EXERCISE OBJECTIVE>
Please print exactly the lines from the one containing "How do I perform: Click" through the last line of the records, and only those. Leave out any pictures.

Saved data entries:

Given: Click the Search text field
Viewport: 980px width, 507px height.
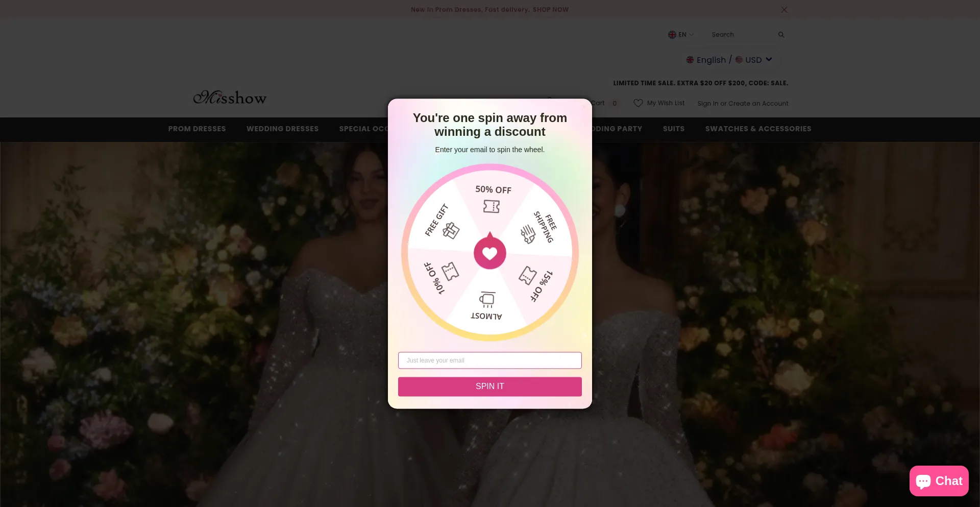Looking at the screenshot, I should click(743, 35).
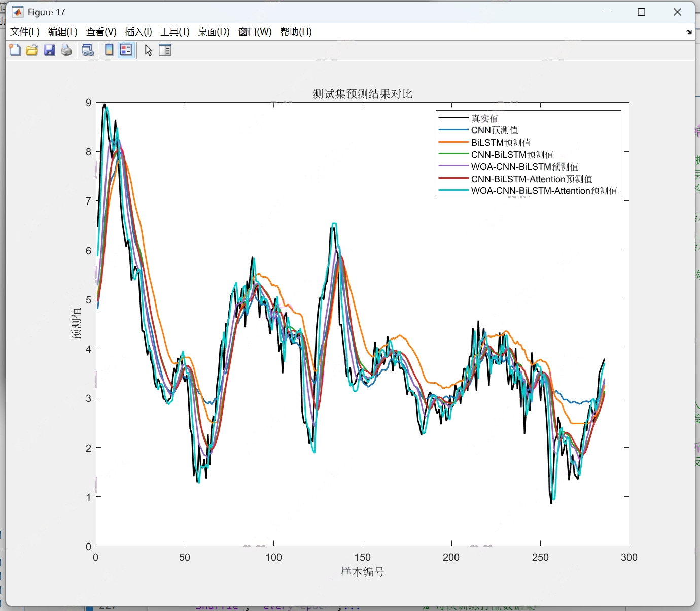
Task: Toggle the Insert Legend toolbar button
Action: [x=126, y=50]
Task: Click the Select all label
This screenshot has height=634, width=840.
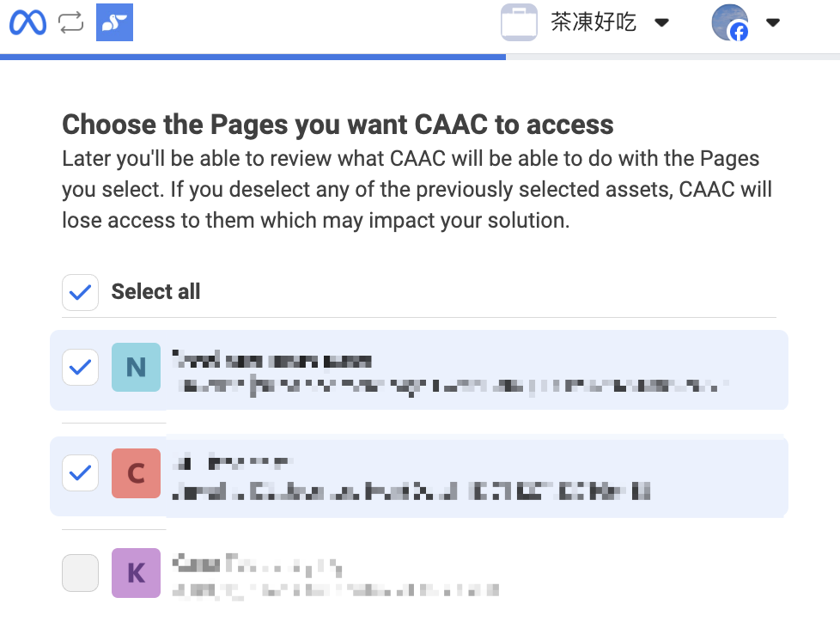Action: tap(156, 291)
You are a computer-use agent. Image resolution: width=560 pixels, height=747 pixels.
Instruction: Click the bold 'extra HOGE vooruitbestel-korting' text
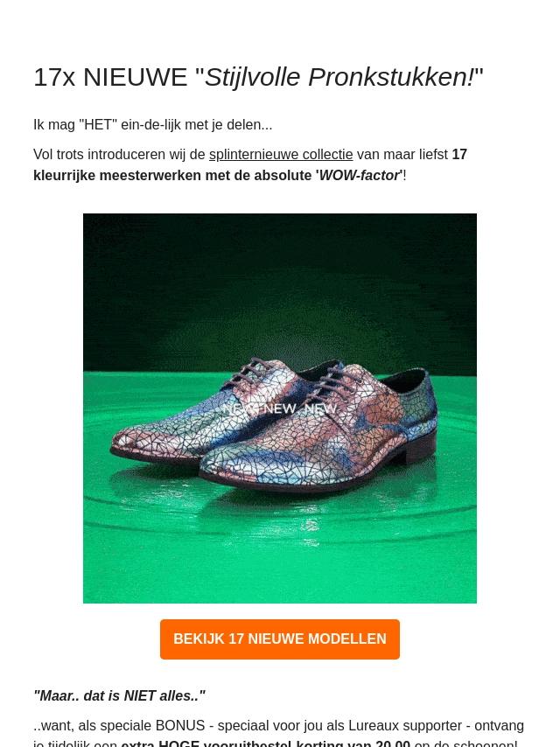(265, 743)
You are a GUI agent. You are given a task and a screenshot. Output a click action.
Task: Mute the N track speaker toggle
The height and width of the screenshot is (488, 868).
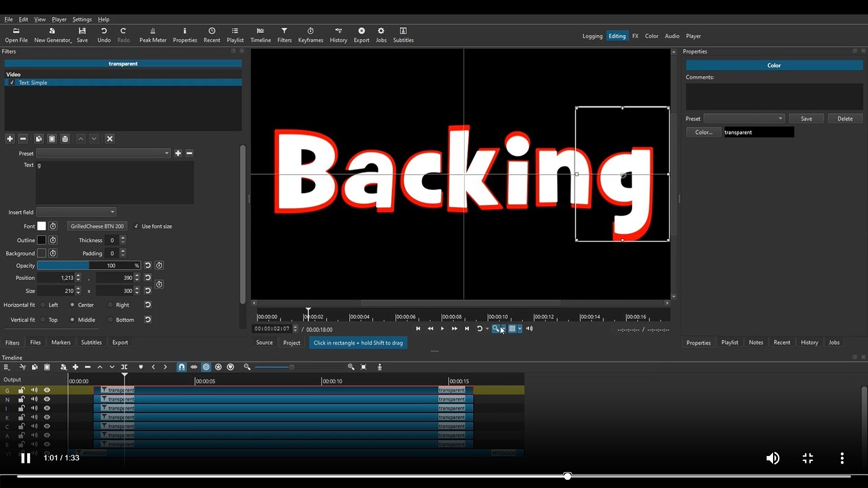34,399
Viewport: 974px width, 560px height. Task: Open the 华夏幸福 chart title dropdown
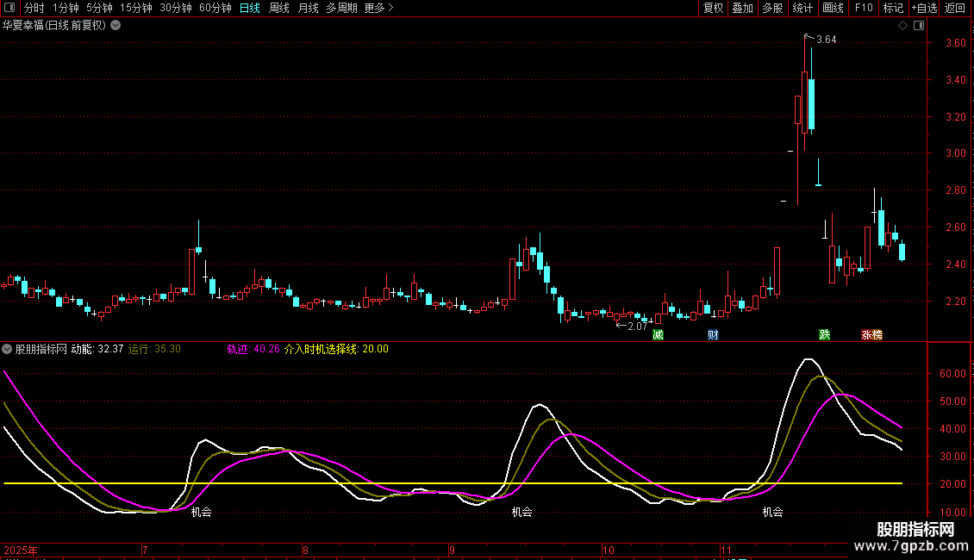(x=116, y=26)
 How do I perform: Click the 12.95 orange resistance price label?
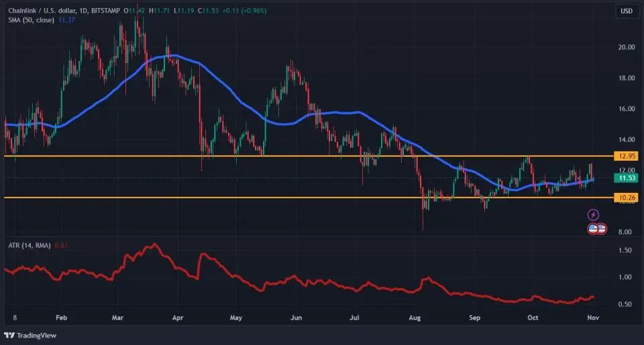click(x=627, y=155)
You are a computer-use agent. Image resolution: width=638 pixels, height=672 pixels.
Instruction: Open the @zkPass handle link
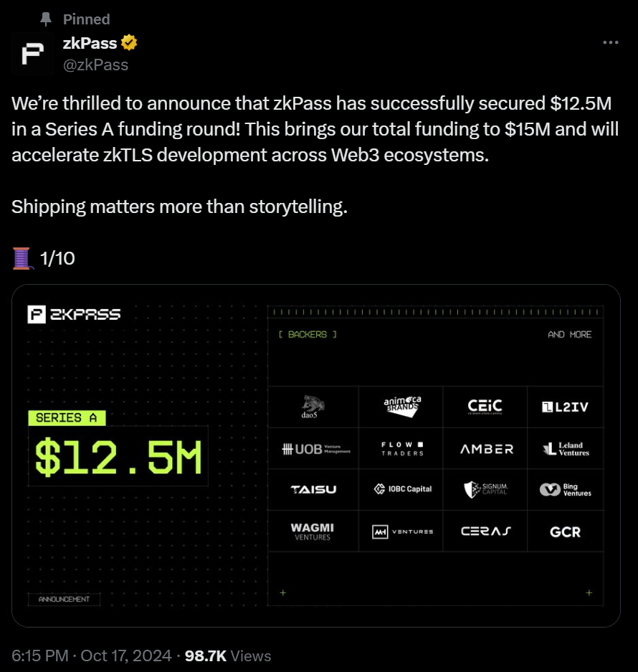95,65
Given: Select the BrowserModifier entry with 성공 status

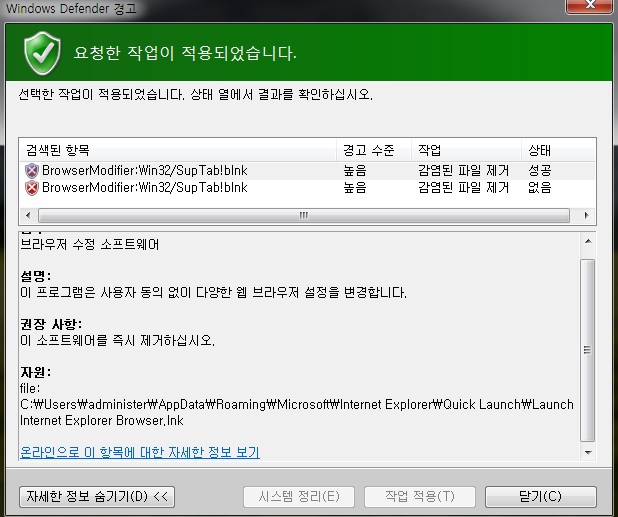Looking at the screenshot, I should (x=138, y=171).
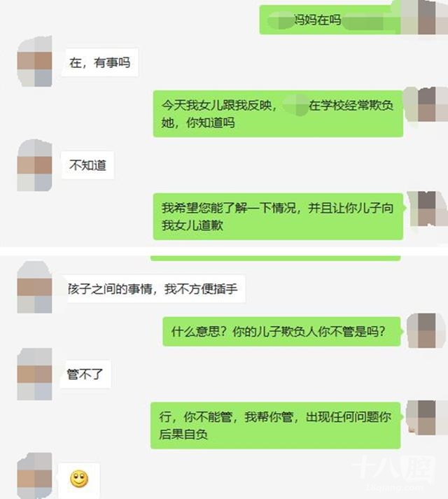The image size is (448, 499).
Task: Select message starting 行，你不能管，我帮你管
Action: tap(275, 426)
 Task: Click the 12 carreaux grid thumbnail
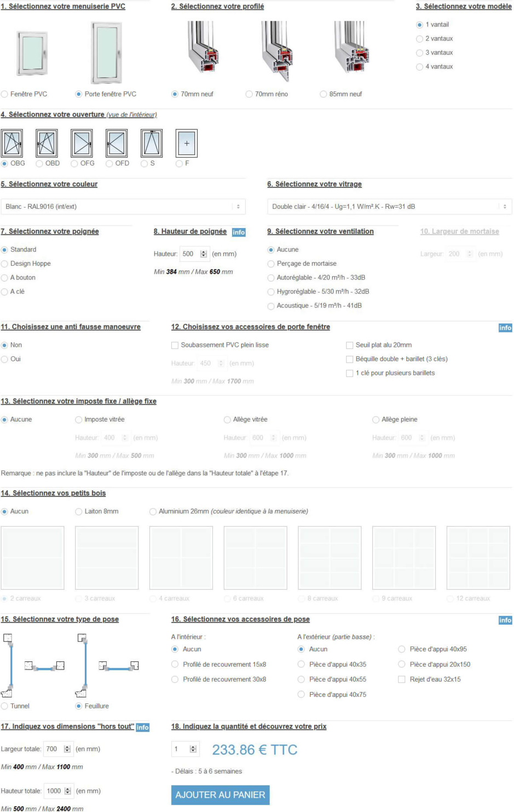tap(478, 558)
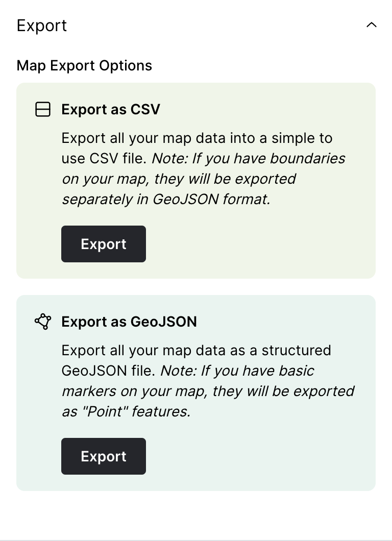Click the italic note about basic markers
392x541 pixels.
click(208, 391)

SOLUTION TO THIS EXERCISE>
 How do I perform: Click the 12.95 orange resistance price label?
click(x=627, y=155)
You are a computer-use agent. Image resolution: width=638 pixels, height=672 pixels.
Instruction: Open the @zkPass handle link
95,65
Given: Select the BrowserModifier entry with 성공 status

Looking at the screenshot, I should (x=138, y=171).
The image size is (448, 499).
Task: Select message starting 行，你不能管，我帮你管
Action: tap(275, 426)
 Task: Click the 12 carreaux grid thumbnail
tap(478, 558)
Click the italic note about basic markers
392x541 pixels.
click(208, 391)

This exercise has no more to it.